• **PROBLEM REQUIREMENTS**:
Please give back, word for word, only the lines starting at the one containing "Click the word" and ending at the one containing "Task: Go to Dashboard in the top navigation" within the material below.

===

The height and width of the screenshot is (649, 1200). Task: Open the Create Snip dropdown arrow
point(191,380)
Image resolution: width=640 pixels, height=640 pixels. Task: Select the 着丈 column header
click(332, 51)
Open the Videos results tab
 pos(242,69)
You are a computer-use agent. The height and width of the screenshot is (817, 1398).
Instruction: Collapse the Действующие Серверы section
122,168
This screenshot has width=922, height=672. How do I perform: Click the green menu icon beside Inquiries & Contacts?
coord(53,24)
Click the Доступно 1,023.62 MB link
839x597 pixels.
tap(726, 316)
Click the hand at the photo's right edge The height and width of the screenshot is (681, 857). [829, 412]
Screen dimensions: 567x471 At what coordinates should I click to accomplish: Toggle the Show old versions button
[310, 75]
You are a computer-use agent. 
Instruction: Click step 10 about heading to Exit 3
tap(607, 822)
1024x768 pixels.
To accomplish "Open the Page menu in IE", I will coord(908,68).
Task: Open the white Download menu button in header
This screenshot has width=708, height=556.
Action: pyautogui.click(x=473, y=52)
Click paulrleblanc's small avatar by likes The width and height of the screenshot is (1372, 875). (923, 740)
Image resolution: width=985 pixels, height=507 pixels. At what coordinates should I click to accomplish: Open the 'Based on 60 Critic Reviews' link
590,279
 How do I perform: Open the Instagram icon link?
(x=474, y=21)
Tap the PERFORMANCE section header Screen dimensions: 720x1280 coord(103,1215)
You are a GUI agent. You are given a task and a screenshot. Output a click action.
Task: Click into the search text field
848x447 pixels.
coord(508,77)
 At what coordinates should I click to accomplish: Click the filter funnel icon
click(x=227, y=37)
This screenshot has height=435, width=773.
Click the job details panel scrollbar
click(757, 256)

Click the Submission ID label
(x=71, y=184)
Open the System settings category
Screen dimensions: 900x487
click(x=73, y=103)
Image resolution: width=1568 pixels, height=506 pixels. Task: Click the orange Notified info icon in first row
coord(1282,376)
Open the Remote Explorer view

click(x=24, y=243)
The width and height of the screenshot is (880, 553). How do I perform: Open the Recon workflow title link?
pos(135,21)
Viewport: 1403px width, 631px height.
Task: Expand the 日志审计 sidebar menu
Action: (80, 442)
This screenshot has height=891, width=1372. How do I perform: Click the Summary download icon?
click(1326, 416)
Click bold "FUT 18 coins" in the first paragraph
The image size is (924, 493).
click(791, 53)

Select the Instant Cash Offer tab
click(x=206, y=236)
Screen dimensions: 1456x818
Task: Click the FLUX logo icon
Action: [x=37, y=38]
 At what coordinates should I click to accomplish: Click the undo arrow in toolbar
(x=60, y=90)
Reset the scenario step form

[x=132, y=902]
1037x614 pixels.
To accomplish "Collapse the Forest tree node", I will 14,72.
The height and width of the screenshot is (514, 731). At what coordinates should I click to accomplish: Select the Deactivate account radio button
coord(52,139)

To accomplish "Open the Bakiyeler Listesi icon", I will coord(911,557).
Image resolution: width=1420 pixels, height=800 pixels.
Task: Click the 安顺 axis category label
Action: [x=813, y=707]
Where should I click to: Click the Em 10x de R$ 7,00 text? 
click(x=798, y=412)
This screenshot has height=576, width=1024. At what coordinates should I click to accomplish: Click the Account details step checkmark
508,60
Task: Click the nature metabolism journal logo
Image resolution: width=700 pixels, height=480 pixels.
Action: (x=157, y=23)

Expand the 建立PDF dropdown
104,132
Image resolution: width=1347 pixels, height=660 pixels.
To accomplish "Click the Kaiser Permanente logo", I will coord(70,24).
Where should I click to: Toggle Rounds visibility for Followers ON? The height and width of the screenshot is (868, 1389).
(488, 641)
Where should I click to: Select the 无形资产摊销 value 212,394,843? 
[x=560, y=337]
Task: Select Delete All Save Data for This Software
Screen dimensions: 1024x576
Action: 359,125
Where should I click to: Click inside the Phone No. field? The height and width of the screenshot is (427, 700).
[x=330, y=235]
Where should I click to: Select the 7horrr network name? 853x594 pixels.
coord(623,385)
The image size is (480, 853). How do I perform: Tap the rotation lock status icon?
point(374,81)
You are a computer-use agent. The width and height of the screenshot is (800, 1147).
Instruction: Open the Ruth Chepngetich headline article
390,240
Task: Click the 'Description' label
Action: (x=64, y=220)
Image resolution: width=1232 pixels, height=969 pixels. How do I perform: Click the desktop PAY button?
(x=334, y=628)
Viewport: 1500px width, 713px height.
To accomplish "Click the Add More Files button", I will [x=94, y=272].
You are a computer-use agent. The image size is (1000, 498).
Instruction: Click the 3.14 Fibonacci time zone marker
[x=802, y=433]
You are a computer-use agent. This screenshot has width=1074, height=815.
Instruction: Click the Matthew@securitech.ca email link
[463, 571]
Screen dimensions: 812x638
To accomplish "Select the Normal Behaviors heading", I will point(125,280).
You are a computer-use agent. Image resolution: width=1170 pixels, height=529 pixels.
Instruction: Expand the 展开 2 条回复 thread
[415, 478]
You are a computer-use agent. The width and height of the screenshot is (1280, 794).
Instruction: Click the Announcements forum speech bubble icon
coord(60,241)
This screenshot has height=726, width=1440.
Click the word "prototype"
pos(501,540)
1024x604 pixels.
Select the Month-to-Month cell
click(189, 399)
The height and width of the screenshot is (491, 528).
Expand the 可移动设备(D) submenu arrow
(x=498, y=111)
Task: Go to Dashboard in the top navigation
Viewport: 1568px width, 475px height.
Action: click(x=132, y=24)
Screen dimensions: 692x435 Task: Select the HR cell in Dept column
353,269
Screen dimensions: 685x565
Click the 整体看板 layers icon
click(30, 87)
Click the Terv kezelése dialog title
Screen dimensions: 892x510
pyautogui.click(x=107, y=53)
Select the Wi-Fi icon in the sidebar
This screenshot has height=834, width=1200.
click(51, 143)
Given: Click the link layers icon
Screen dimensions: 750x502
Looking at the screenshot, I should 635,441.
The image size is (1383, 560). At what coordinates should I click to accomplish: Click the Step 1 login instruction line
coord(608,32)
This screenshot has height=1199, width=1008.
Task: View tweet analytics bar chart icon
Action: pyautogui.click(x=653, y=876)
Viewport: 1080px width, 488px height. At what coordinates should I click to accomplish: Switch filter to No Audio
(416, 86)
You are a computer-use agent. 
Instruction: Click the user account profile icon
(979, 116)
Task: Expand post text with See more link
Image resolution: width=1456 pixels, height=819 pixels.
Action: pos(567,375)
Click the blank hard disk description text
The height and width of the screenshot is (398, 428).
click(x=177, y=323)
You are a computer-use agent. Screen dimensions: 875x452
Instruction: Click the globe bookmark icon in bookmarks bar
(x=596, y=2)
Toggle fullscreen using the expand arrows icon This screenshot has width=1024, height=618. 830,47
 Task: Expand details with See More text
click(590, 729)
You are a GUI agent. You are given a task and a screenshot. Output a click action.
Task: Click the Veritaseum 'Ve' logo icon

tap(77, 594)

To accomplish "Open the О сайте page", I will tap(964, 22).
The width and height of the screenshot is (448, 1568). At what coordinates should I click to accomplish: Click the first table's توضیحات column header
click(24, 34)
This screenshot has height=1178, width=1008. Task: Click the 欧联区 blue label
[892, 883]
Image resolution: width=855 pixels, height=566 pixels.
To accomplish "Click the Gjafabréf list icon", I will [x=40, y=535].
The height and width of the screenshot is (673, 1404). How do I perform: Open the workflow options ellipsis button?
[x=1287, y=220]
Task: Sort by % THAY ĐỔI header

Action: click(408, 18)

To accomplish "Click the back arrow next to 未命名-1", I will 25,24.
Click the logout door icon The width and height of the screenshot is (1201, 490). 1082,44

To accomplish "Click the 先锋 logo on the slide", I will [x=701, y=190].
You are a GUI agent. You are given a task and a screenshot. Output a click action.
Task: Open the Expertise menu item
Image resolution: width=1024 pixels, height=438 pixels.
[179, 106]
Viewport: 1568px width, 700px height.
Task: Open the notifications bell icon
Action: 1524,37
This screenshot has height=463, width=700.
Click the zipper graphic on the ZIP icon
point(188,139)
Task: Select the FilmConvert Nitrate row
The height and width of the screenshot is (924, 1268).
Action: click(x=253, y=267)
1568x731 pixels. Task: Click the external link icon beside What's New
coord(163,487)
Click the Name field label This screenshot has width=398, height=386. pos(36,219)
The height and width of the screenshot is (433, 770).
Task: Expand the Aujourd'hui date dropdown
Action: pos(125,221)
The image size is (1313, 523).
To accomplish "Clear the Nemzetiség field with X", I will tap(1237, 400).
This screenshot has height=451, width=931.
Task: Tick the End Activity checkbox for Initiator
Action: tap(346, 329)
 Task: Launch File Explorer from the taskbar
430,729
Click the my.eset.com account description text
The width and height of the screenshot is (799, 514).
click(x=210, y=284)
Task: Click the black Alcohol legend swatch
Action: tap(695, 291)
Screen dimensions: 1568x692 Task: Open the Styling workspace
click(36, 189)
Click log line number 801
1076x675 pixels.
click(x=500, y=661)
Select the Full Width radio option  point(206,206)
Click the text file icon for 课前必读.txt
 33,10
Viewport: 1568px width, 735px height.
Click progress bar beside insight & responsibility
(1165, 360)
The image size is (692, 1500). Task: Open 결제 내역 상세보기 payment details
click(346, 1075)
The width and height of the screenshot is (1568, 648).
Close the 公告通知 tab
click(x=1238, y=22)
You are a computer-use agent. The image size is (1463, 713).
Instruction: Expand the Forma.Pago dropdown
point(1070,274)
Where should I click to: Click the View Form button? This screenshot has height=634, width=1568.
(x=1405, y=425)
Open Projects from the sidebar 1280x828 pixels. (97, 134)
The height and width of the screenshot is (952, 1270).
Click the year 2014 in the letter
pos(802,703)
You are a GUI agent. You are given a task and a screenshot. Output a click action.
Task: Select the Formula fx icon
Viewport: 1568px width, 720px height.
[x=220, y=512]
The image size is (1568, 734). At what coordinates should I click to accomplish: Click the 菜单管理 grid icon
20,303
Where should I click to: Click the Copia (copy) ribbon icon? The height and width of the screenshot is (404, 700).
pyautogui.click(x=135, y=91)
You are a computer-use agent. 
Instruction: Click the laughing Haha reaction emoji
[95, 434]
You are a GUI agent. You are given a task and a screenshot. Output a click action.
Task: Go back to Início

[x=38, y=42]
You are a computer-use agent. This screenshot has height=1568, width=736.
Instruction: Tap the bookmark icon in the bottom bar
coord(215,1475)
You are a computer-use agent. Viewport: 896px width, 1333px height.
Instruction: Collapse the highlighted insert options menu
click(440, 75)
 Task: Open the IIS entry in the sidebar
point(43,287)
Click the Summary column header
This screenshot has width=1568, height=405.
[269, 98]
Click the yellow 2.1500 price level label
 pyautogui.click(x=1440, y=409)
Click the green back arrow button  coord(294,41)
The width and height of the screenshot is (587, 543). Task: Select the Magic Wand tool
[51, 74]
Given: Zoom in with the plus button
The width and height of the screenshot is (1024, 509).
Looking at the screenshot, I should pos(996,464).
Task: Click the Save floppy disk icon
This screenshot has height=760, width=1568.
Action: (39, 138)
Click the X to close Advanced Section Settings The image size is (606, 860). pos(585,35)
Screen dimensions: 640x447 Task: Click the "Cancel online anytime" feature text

===

• **ANSWER TO THIS PROBLEM**:
Click the word "prototype"
pos(501,540)
1024x604 pixels.
Select the Month-to-Month cell
click(189, 399)
The height and width of the screenshot is (491, 528).
Expand the 可移动设备(D) submenu arrow
(x=498, y=111)
Task: Go to Dashboard in the top navigation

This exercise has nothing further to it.